We want all permutations of nums, i.e. all possible orderings.

This is a classic backtracking problem.

There are two main ways to generate permutations:

  • Method 1: Backtracking with used[] + path (build path explicitly)
  • Method 2: Backtracking with in-place swap (modify nums directly)

Both generate n! permutations, but they differ in space usage & runtime performance.

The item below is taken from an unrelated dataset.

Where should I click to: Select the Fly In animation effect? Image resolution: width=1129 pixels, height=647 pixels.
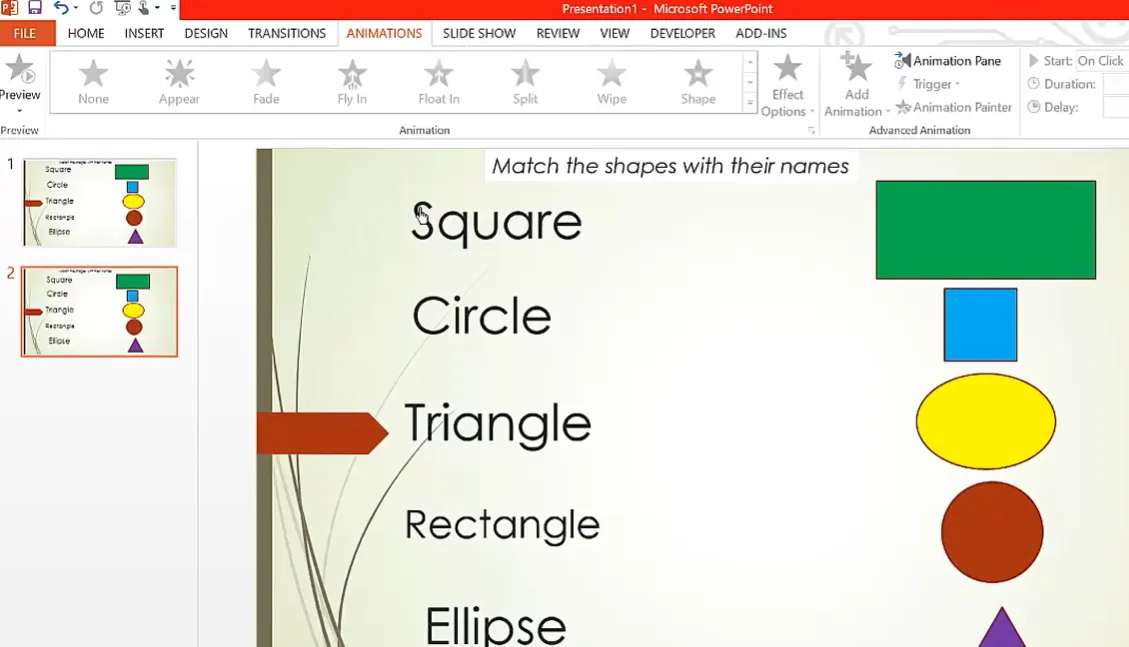tap(352, 81)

✅ Method 1 - Backtracking with used[] + path

🛠️ Key Points

  • Maintain a separate path list for the current permutation.
  • Track visited elements with a used[] boolean array.
  • At each step, iterate over all unused elements, append to path, recurse, then pop back.

⏱️ Complexity

  • Time: O(n·n!) – each recursion level tries all possible elements
  • Space: O(n) recursion depth + O(n) for used[] + O(n!) for results

✅ Pros

  • Cache-friendly: elements in nums remain in original order
  • No extra swap overhead, just push_back and pop_back
  • Typically faster in practice on LeetCode, runtime ~100%

✅ Method 2 - Backtracking with In-place swap

🛠️ Key Points

  • Instead of a used[] array, fix one position at a time by swapping elements.
  • At recursion depth place, swap nums[place] with each possible candidate.
  • After recursion, swap back to restore original state.

⏱️ Complexity

  • Time: O(n·n!) – same theoretical complexity
  • Space: O(n) recursion depth + O(n!) for results
  • But introduces extra overhead from swap calls

❌ Cons

  • More swaps → O(n·n!) swap operations
  • Worse cache locality because nums is constantly rearranged
  • Copying the entire nums into results is less predictable for CPU cache
  • Typically slower in practice, LeetCode runtime ~37.5%

🆚 Summary

Feature Method 1: used[] + path Method 2: swap in-place
Extra space O(n) O(1)
Backtrack cleanup Pop + mark used=false Extra swap per step
Cache friendliness ✅ better ❌ worse (nums scrambled)
Constant overhead Low (push/pop) High (2 swaps per call)
Runtime (LeetCode) ~100% (faster) ~37.5% (slower)
Memory efficiency Slightly worse (used[]) Slightly better

🧾 Notes

  • Both approaches have identical theoretical complexity O(n·n!).
  • The swap version saves an extra used[] array, but adds more swap operations, which increases runtime overhead.
  • The used[] + path version is more cache-friendly, since the original nums order stays stable.
  • On LeetCode, runtime differences often come from constant factors (swaps vs push/pop) and CPU cache behavior, not big-O complexity.
  • Recommendation: if you care about runtime ranking, prefer used[] + path; if you want minimal extra memory, swap is acceptable.